What is a tax partnership and why should I care?

By Rob Opitz | Trackback URL No Comments »
Rob Opitz

Assistance on this post provided by Emily Strong.

A tax partnership is a tool used in certain drilling arrangements to ensure that the working interest owner who bears the cost of drilling a well also gets the tax benefits related to those costs.

Consider the following example.  A working interest owner who doesn’t have the cash to drill and develop his property strikes a deal with a third party operator to fund all of the drilling costs in exchange for a working interest in the property.  Even though the operator will incur all of the costs to drill that well, he can only deduct IDC in proportion to his ultimate working interest percentage.  The remaining IDC is treated as additional leasehold cost and is depleted (deducted) over time.  As a result, tax deductions for IDC paid in one year are not realized for tax purposes until later years. 

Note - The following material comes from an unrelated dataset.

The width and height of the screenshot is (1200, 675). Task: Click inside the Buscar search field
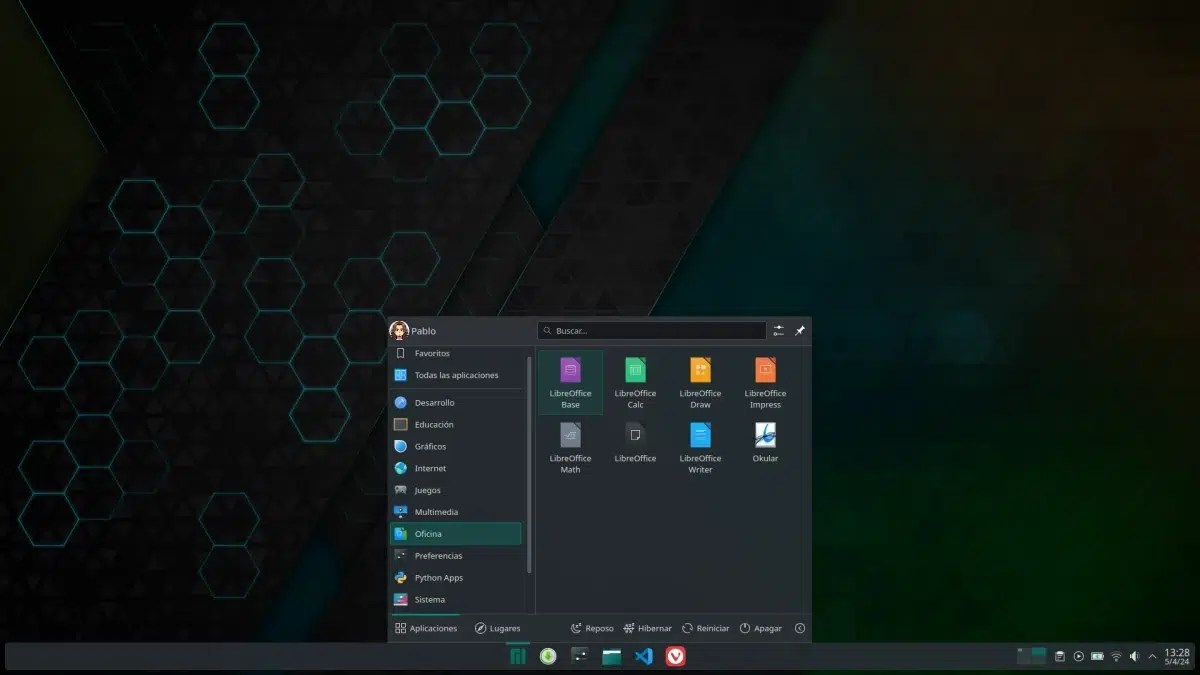pyautogui.click(x=650, y=330)
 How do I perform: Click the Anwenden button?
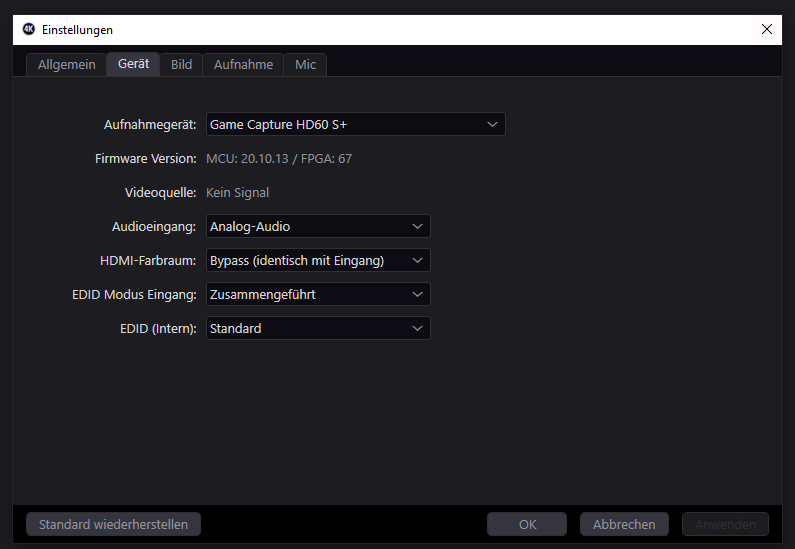[x=725, y=524]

Here’s where a tax partnership  can be a huge benefit to the operator.  By establishing a tax partnership and contributing all of the property and the costs of drilling and development to that partnership, all of the costs incurred (and resulting tax benefits) can be allocated to the operator regardless of the ultimate working interest percentages.

Using a tax partnership is not without its hassles.  The biggest headache is the administrative burden of accounting for the activity of the partnership and the requirement to file a federal partnership tax return each year.  Therefore, you should carefully consider the tax implications before deciding to use a tax partnership.

If you have questions about whether you might benefit from using a tax partnership, we can help.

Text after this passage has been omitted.